_Input data_
"""

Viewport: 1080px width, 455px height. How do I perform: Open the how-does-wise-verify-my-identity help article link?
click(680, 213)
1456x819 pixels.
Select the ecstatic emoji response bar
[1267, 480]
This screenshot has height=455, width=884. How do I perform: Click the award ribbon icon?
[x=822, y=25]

"""
"""

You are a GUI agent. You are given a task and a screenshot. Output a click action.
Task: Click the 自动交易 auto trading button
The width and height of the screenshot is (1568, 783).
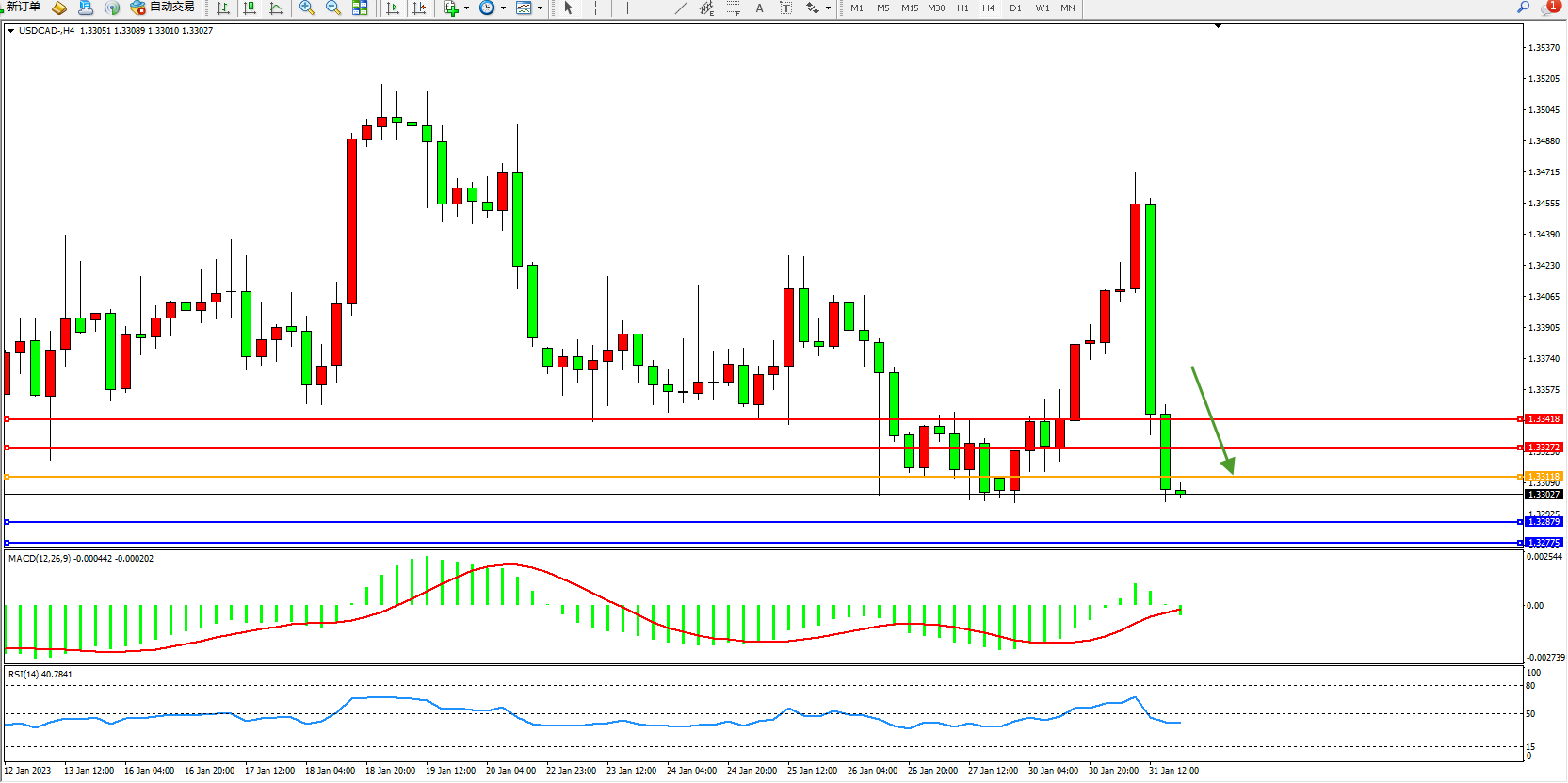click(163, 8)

"""

_Goal_
Reproduce verbatim the part of the material that opens with the line containing "1456x819 pixels." and closes with the line containing "[x=822, y=25]". Include both of those lines.

_Answer to the task_
1456x819 pixels.
Select the ecstatic emoji response bar
[1267, 480]
This screenshot has height=455, width=884. How do I perform: Click the award ribbon icon?
[x=822, y=25]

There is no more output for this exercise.